The standard improvement is to use fixtures, a file with some example data, that your tests can load by giving the name of a fixture. Here’s one of the fixtures for a gamer:
alice: # alice is heavily involved id: 1 mail: alice@example.com handle: alice password: red queen teaser: Follow the white rabbit. profile: Not so plain, after all. homepage: http://www.example.com jabber: alice@example.org location_id: 3 last_login: 2006-10-30 11:56:08 created_at: 2006-10-30 11:56:08 location_at: 2006-10-30 11:56:08 tag_text: dnd, wod mail_on_message: true mail_on_nearby_discussion: true
This is straightforward, but location_id is the id of another fixture in another file.
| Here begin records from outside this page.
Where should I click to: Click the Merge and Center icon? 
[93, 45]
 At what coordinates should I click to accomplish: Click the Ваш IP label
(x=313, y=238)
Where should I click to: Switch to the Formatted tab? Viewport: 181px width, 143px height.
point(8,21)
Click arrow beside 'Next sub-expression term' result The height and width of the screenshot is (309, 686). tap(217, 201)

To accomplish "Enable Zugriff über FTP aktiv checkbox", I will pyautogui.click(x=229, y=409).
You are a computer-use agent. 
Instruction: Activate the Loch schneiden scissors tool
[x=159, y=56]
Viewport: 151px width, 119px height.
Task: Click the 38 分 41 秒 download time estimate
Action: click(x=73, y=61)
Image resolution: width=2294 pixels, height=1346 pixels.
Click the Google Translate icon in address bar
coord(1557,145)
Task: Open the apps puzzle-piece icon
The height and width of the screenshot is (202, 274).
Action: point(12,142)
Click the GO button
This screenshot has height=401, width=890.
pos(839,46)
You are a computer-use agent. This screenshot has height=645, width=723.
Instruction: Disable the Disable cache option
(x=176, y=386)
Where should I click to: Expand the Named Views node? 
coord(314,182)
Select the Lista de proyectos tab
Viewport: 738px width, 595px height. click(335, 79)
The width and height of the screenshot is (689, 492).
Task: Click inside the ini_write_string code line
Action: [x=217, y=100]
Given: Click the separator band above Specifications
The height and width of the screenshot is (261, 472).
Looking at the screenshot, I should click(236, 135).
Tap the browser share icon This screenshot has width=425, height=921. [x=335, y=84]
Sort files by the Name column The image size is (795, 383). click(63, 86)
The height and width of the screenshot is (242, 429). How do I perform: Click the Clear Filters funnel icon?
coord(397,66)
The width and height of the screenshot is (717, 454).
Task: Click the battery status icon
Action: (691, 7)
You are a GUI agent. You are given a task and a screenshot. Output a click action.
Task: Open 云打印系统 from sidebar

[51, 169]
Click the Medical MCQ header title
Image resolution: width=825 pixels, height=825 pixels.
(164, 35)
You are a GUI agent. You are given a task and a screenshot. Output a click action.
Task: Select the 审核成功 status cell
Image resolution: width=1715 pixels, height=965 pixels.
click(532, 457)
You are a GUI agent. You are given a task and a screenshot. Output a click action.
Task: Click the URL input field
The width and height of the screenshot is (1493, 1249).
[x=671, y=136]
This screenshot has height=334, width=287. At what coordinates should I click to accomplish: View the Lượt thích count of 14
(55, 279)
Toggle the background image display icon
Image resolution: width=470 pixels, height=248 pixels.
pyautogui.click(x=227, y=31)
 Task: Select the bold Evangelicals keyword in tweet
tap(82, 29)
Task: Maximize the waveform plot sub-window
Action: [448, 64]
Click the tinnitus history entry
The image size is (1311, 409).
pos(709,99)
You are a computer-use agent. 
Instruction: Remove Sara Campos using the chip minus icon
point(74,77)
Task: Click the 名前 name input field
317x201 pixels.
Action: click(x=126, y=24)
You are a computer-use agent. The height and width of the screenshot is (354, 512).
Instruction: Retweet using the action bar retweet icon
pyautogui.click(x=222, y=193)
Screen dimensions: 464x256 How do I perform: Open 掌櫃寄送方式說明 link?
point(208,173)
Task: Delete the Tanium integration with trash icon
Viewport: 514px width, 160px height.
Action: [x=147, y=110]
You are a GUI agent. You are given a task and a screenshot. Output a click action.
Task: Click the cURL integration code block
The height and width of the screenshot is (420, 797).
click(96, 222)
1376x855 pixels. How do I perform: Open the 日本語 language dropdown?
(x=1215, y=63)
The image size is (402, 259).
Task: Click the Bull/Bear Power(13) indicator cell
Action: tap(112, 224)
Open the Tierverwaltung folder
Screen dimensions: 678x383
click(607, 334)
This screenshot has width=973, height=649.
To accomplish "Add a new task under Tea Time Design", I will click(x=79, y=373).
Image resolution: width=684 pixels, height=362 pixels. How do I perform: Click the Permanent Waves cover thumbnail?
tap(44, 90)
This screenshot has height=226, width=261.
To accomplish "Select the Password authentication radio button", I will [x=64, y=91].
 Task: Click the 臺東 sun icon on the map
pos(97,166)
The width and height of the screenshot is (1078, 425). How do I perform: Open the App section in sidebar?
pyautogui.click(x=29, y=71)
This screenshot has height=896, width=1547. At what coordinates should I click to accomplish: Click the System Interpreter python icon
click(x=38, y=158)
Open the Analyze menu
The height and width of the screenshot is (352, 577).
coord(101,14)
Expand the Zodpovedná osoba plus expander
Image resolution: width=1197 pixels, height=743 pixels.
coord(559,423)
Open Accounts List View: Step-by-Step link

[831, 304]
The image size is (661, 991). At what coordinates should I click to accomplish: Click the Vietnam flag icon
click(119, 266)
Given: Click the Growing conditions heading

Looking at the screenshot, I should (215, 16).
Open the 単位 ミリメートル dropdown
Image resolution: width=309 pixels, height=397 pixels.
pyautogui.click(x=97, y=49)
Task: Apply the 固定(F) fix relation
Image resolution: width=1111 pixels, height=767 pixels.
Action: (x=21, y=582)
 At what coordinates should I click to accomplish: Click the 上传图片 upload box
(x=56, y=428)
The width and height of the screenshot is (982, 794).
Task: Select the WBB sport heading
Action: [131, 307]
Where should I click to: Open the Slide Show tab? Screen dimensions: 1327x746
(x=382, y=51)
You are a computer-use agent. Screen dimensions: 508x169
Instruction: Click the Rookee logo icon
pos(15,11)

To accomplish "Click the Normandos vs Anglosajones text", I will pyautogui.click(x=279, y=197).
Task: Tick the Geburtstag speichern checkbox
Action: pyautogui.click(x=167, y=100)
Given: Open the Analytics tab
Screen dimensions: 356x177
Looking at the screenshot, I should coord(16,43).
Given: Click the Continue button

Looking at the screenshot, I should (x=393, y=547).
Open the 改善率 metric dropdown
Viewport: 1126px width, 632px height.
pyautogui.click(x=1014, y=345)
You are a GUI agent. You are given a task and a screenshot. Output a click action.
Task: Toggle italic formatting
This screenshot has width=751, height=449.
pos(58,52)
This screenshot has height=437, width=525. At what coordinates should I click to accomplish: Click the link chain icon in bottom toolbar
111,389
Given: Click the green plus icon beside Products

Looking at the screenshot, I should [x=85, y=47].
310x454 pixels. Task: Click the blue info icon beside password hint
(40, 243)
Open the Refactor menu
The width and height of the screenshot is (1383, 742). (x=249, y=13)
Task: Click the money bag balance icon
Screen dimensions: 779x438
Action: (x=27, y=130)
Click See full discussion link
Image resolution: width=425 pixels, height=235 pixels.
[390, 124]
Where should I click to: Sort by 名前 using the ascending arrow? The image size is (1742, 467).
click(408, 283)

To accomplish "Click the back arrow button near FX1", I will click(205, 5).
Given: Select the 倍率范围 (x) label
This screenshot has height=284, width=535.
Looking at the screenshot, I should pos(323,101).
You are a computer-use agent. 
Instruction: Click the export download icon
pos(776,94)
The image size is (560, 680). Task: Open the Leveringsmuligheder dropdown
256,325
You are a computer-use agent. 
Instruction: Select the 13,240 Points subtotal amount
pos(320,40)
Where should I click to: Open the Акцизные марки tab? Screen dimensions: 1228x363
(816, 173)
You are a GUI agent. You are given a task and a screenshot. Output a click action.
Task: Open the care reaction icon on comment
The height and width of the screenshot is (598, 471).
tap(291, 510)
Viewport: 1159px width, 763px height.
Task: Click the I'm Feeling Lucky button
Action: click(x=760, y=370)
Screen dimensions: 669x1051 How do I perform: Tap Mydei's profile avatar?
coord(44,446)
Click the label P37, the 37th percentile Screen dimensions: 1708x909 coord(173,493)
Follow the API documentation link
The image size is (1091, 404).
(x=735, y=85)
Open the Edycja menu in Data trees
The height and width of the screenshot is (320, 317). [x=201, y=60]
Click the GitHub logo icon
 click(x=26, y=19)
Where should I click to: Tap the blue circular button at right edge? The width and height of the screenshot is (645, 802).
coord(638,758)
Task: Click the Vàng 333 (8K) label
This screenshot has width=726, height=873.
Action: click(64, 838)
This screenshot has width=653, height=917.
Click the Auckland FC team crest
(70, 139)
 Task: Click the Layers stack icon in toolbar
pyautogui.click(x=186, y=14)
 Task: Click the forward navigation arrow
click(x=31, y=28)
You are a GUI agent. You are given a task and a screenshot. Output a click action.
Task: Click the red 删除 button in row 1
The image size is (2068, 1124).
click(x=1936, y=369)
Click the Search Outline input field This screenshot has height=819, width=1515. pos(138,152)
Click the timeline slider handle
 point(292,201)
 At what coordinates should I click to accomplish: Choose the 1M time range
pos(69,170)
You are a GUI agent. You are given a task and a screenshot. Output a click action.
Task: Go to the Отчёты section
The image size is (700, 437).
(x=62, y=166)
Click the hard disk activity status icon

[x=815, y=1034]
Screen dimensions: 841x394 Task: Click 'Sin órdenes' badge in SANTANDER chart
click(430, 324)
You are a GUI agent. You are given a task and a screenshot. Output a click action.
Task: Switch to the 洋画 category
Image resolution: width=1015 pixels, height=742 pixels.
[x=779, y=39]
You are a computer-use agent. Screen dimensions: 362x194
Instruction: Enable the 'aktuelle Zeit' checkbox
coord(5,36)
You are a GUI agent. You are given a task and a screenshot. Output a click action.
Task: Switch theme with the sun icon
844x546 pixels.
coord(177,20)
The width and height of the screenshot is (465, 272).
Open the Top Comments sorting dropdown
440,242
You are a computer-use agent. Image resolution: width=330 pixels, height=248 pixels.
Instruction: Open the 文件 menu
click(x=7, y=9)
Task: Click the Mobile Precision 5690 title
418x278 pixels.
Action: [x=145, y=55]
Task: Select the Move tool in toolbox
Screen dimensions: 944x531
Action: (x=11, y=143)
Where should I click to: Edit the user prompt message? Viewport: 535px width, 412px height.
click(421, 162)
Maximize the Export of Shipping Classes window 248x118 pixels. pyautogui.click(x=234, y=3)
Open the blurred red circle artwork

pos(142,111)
As you can imagine it’s pretty easy to get them out-of-sync and break some tests. I end up leaving little comments in the YAML to remind myself of the cross-reference.
It’s awfully tempting to reuse fixtures from test to test. Maybe Alice was written to test logging in with a username and password and next I’m writing the test of logging in with an email address and a password. I could copy and paste Alice to another fixture to reuse in that test, but as a programmer I have a pathological aversion to copy and paste. Alice is going to get reused (most of those fields are optional and were used by very different tests), and after this happens a few times it’s hard to change a fixture without breaking an unrelated test.
I’ve gotten a lot of use out of fixtures as I’ve developed the habit of testing all my code, but reuse has made my tests somewhat brittle. After a bit of research, I’ve moved over to using factories.
Here’s the factory for a gamer:
Factory.sequence :handle { |n| "Gamer_#{n}" } Factory.define :gamer do |g| g.handle { Factory.next :handle } g.mail { |m| "#{m.handle}@example.com" } g.password 'secret' end
Only the essential, required fields are listed. Using this simple template, the tests themselves specify the values of the fields they’ll be testing.
def test_login_with_valid_username_and_password gamer = Gamer.create :handle => 'Alice', :password => 'red queen' ... end def test_login_with_valid_email_and_password gamer = Gamer.create :mail => 'alice@example.com', :password => 'red queen' ... end
Ideally, changing a fixture wouldn’t break any tests at all. And factory_girl (what I’m using for factories in Rails) makes associations easy:
Factory.define :post do |p| p.association :discussion, :factory => :discussion p.association :poster, :factory => :gamer p.created_at Time.now.utc p.body "Post Body" end
Now my tests include the specific data they care about, making them easier to understand and improve. And they don’t interrelate, so they’re much more reliable. I do still use fixtures, but now they’re exclusively for tests that need to deal with real-world examples.